Inter-dependence of circadian oscillators along the hypothalamo-pituitary lactotroph axis. – Lacto-Clock

The misalignment between our internal timing system and the external environment can be the cause of dramatic consequences. This issue has become critical since the early 20th century, and the emergence of our never-stopping society, busy 24 hours a day. For example, most of the major industrial catastrophes (e.g. Chernobyl, Bhopal or Three Miles Islands) occurred as consequences of mistakes from individuals working at night. Less spectacular but not less alarming, populations chronically exposed to jet-lag and night-shift workers have an increased risk of developing health problems such as cancer, metabolic syndrome or fertility concerns.
Trying to keep our circadian clock in phase with our actual life has been a challenge for several years. Light therapy has been proposed to help resetting biological rhythms through an action upon our central clock located in the suprachiasmatic nuclei of the hypothalamus. However, recent evidences have revealed that the circadian system is actually composed of multiple oscillators, present in virtually every organs of our body. Thus, the challenge now is to understand how these multiple clock team up into a coherent timing system at the level of the organism, so that we could one day identify a way to reset the entire system.

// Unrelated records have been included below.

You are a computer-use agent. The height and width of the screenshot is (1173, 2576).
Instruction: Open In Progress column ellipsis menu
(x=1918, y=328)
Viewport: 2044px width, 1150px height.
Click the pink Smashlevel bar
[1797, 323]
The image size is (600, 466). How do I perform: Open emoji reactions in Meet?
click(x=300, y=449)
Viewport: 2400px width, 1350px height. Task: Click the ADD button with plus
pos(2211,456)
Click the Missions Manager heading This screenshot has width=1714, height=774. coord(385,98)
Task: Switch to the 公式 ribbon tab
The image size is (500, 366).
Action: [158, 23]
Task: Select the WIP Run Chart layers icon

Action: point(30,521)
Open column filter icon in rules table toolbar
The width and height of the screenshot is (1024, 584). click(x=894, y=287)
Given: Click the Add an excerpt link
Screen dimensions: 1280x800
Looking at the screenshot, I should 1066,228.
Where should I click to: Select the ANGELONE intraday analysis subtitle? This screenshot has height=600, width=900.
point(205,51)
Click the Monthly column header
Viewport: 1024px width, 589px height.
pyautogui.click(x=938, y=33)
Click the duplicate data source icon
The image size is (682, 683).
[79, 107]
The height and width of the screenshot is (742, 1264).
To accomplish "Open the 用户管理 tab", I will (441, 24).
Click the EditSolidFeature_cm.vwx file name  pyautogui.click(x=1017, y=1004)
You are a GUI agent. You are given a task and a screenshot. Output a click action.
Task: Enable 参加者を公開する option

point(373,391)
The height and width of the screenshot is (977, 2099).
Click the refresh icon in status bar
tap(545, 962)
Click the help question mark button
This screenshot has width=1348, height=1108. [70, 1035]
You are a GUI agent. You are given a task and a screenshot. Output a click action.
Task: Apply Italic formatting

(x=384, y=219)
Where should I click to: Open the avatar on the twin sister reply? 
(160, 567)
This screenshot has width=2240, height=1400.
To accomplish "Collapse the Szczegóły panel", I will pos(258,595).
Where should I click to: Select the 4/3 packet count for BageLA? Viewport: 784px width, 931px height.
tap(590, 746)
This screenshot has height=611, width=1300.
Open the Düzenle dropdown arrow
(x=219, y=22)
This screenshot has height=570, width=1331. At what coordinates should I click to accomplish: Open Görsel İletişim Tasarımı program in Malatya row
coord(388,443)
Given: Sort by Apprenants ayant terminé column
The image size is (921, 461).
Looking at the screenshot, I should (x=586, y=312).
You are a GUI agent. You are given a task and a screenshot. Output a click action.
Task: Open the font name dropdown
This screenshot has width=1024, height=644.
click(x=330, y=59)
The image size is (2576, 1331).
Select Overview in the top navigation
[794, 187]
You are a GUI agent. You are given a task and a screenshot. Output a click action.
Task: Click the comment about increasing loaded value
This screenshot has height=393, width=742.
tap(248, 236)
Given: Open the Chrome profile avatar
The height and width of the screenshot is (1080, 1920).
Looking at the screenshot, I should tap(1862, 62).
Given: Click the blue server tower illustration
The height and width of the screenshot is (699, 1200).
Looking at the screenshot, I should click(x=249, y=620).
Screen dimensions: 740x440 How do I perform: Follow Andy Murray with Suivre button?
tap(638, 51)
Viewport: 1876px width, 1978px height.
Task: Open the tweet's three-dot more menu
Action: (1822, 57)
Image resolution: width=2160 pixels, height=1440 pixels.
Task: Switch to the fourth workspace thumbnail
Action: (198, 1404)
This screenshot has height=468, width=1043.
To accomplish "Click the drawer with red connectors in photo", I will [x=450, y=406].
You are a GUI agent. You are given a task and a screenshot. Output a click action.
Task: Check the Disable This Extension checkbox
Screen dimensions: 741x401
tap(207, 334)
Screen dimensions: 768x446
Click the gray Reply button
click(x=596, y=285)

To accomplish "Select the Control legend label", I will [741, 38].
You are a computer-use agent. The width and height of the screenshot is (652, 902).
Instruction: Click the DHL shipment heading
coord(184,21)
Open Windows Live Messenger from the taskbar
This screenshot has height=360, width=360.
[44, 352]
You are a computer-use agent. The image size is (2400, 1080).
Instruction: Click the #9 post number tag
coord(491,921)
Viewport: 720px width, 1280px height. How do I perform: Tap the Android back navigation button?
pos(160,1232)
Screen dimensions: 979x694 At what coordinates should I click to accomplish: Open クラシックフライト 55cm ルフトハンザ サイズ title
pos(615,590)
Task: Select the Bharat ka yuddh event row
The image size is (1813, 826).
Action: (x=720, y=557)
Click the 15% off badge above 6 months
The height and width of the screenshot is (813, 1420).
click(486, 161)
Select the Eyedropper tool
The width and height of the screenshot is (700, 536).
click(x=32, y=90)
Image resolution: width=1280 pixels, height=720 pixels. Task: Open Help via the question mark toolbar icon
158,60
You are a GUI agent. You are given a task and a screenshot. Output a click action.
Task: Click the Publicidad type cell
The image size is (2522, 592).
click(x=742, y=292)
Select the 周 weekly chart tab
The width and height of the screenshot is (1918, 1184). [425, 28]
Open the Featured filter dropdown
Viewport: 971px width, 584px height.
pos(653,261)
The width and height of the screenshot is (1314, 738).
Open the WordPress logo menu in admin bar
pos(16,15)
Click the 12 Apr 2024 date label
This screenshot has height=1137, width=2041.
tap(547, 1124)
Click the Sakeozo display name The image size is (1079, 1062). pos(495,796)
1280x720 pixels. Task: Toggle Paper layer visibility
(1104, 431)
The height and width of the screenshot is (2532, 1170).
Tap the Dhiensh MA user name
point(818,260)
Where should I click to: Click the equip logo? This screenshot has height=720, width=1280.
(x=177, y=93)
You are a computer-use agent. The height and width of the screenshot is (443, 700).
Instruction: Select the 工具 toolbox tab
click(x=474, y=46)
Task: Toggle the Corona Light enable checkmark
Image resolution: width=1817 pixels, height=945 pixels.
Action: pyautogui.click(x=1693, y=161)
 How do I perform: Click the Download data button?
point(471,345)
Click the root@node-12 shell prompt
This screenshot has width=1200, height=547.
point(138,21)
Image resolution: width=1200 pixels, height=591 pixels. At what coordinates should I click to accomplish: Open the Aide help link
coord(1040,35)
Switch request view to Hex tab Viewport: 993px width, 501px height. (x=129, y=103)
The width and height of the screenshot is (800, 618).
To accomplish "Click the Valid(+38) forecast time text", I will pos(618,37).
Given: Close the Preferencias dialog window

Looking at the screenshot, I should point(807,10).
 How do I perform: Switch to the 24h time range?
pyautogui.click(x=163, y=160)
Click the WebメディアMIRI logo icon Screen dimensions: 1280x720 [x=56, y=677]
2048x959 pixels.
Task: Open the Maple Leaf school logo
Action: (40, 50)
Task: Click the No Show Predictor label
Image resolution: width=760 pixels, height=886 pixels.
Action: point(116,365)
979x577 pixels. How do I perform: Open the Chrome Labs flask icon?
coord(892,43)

We here propose to investigate whether peripheral circadian oscillators are able to communicate one with each other. This question will be addressed at the level of two well identified circadian oscillators: hypothalamic dopaminergic neurons (TIDA) and prolactin-secreting cells (PRL) of the pituitary gland. These two cell types are dynamically coupled in the female hypothalamo-pituitary lactotroph axis and are key players of female reproduction. We and others already found tight links between circadian timekeeping and the lactotroph axis. We shall now investigate whether the functional relationship between TIDA and PRL is associated to an inter-dependence between their circadian oscillators. This will be addressed in the mouse as an animal model that permits the genetic manipulation of circadian clock genes in specific cell types.
A number of experiments are proposed to assess the relationship between both oscillators at the gene expression level and functional level, in vivo and ex vivo.
The completion of this proposal will provide answers to the question of communication between peripheral circadian clocks, and thus shed light upon how the whole circadian system must be manipulated to get reset faster and more efficiently. Moreover, our focusing on an important axis for reproduction will also expand our view upon the link between fertility and circadian clocks. Our data will thus be valuable in addressing more specific issues in that field as well.